■ **WORK ITEM**:
Below are records to repeat exactly; do not include any pictures.

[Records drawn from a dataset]
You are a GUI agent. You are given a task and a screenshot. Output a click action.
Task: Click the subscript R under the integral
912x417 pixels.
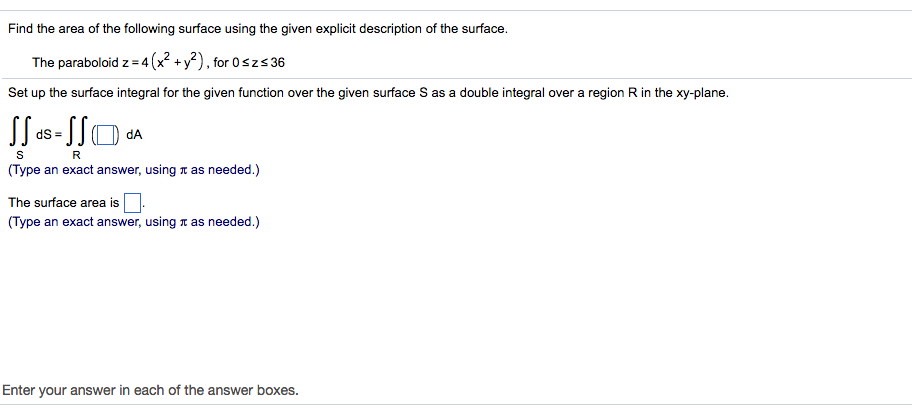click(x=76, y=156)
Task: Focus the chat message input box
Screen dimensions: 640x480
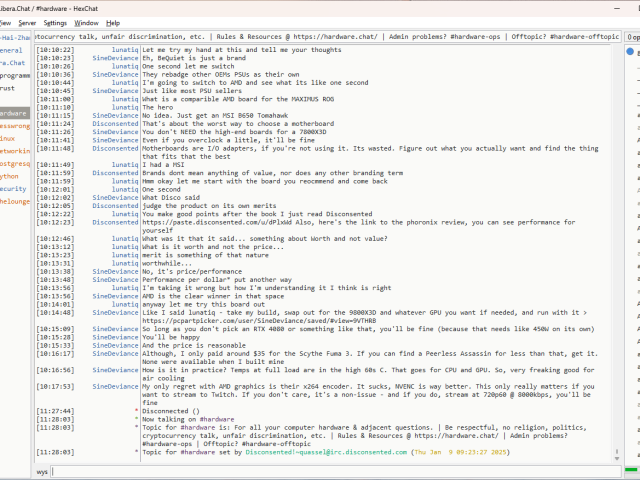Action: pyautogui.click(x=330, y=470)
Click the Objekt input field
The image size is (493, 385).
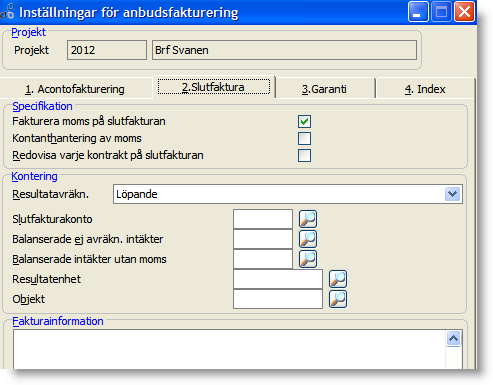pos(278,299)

■ **RESULT FOR THIS EXERCISE**:
You are a GUI agent. You are given a task and a screenshot. Output a click action.
Task: Click the subscript R under the integral
912x417 pixels.
click(x=76, y=156)
Task: Focus the chat message input box
Screen dimensions: 640x480
Action: pyautogui.click(x=330, y=470)
Click the Objekt input field
The image size is (493, 385).
pos(278,299)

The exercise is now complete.